Wittgenstein on “I may be dreaming”
In On Certainty, Wittgenstein remarks that a certain argument is senseless, namely the argument that I may be dreaming:
383. The argument “I may be dreaming” is senseless for this reason: if I am dreaming, this remark is being dreamed as well—and indeed it is also being dreamed that these words have any meaning.
It must be kept in mind that On Certainty is first draft material, which Wittgenstein did not live to edit. (If the remark is an attempt to dispel dream scepticism, I don’t think it works.) In any case, here is an effort to reconstruct Wittgenstein’s thinking above.
(1) The conclusion of an argument that I may be X must be formulated in words that have meaning, including in a context in which the words are used by me while the possibility identified is realized; otherwise the argument itself is senseless.
(2) The argument that I may be dreaming is an argument that I may be X, where the possibility identified is that I am dreaming and the words used to formulate the conclusion are “I may be dreaming”.
(3) Words used by me do not have any meaning if they are being dreamt of by me as having meaning.
(4) All words used by me while I am dreaming are being dreamt of by me as having meaning.
From (1) and (2):
(5) If the words “I may be dreaming” do not have any meaning, in a context in which the words are used by me while I am dreaming, the argument that I may be dreaming is senseless.
From (3) and (4):
(6) The words “I may be dreaming” do not have any meaning, in a context in which the words are used by me while I am dreaming.
From (5) and (6):
(7) The argument that I may be dreaming is senseless.

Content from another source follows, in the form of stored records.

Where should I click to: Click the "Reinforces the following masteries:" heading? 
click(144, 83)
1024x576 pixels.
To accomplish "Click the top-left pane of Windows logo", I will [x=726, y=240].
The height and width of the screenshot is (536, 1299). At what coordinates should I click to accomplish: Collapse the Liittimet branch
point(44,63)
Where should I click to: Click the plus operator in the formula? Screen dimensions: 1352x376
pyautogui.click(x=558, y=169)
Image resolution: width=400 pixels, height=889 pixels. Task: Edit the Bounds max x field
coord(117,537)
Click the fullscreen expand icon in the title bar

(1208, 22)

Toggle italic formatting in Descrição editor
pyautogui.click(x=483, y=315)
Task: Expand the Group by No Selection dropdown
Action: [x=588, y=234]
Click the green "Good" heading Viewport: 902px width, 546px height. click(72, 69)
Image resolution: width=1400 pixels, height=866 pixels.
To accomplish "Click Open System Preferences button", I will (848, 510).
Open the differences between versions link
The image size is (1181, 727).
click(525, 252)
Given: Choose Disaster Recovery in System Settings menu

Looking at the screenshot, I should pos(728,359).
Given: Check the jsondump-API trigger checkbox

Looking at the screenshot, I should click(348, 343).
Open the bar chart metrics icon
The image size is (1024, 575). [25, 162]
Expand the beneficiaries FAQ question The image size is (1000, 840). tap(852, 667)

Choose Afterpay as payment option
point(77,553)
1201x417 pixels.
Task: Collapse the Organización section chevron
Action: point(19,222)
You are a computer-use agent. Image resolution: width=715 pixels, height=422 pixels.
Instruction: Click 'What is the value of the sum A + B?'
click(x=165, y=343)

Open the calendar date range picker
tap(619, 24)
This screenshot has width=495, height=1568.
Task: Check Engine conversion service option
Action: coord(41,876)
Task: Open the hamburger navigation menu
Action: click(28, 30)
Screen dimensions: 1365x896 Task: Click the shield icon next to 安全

Regarding the first premise, it is concerned with arguments that both identify a possibility for me and also represent the possibility as something that I cannot rule out: for all I know, the possibility is actualized at the time when I make the argument. Arguments that only identify the possibility are not of concern. Regarding the claim of senselessness in this premise, I understand Wittgenstein as implying that my (seeming) assertion of the conclusion must be meaningful both if the possibility is realized and if it is not, or else my (seeming) assertion in either circumstance is meaningless. Regarding the fourth premise, perhaps Wittgenstein wishes to deny that words are in fact used by me when I am dreaming – I merely dream that they are used by me. But I think the current formulation of his thinking is adequate for assessing it. Any objections should transfer over to other formulations.
Wittgenstein, L. (translated by D. Paul and G.E.M. Anscombe, edited by G.E.M. Anscombe and G.H. von Wright) 1979. On Certainty. Oxford: Basil Blackwell.